ABOUT THIS EXERCISE
Convert the items, starting with the line that contains "The image size" and running through the end of the items, into a two-column CSV with the headers "prompt" and "response", one row per item. Put each item's text and its answer in a single quoted field each, replace line breaks with spaces, and leave out the pictures.

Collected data
BEGIN

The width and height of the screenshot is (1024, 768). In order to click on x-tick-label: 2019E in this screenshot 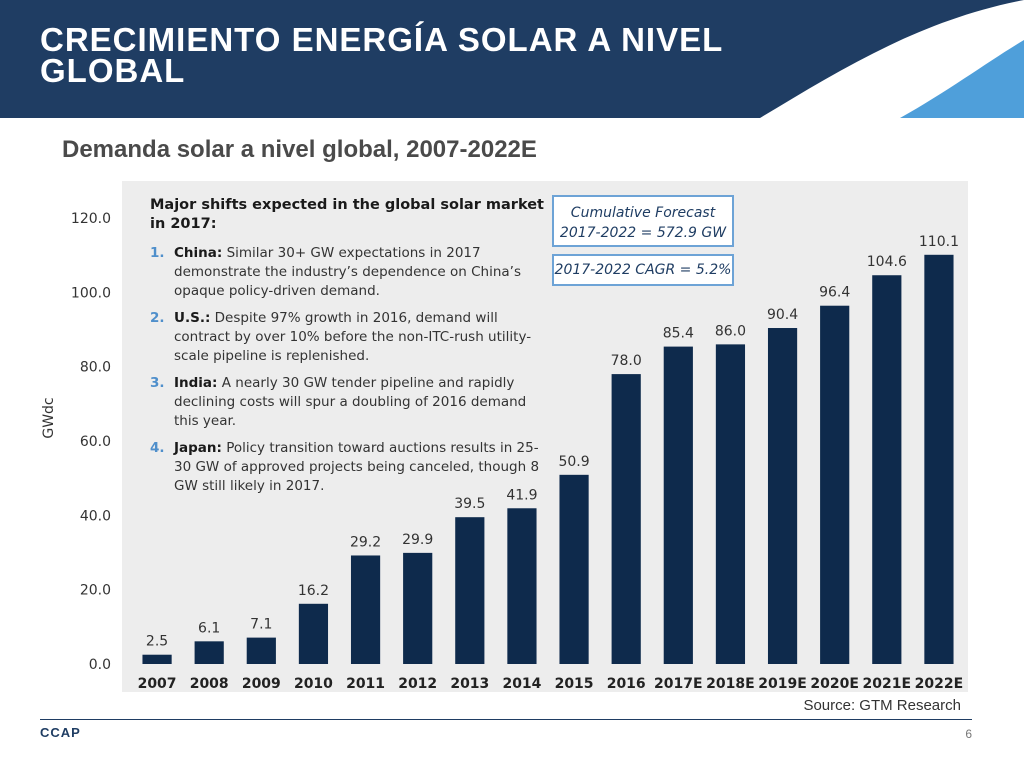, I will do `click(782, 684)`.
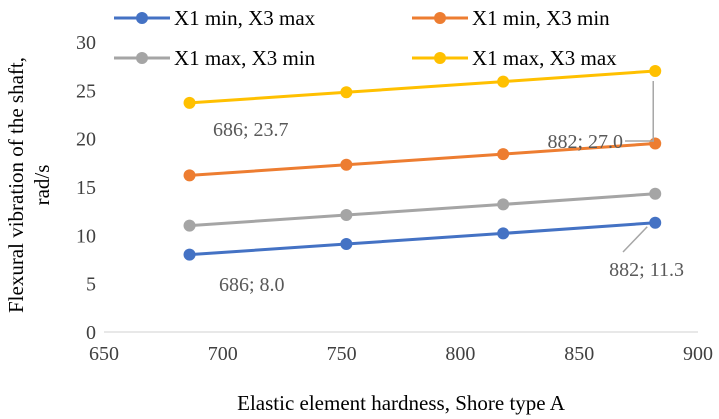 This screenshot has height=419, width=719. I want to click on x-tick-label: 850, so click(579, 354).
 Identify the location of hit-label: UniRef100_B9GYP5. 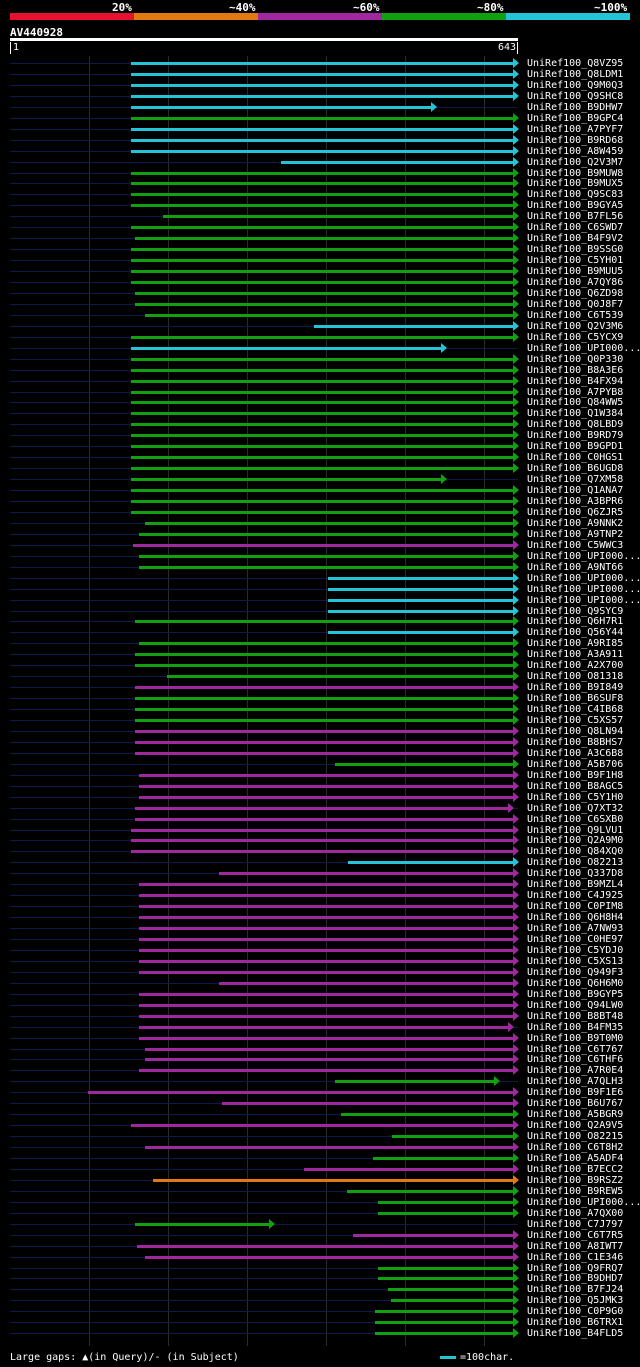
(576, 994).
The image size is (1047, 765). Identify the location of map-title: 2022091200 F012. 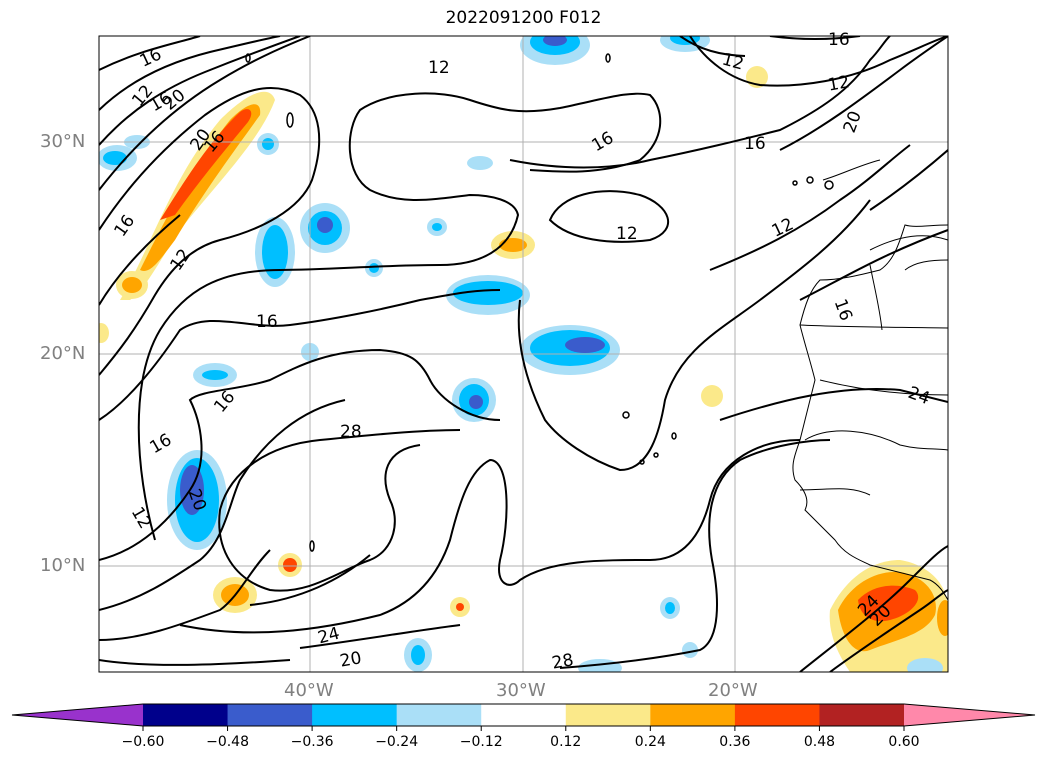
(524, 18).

END

EXPECTED ANSWER
prompt,response
"The image size is (1047, 765). Identify the location of map-title: 2022091200 F012.","(524, 18)."